▶ Supplied material
┄┄┄┄┄┄┄┄┄┄

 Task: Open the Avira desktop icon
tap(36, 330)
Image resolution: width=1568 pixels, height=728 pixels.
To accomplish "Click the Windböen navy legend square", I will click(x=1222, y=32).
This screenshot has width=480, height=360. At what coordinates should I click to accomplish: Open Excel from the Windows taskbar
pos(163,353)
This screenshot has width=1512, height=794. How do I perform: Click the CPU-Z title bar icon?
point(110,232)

┄┄┄┄┄┄┄┄┄┄

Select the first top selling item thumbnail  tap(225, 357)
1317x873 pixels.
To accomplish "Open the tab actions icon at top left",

┄┄┄┄┄┄┄┄┄┄

▶ Problem to work on
Take the line above containing "Select the first", the line containing "the tab actions", and all lines in between, and copy them exactly without anything else.

▶ Your solution
Select the first top selling item thumbnail  tap(225, 357)
1317x873 pixels.
To accomplish "Open the tab actions icon at top left",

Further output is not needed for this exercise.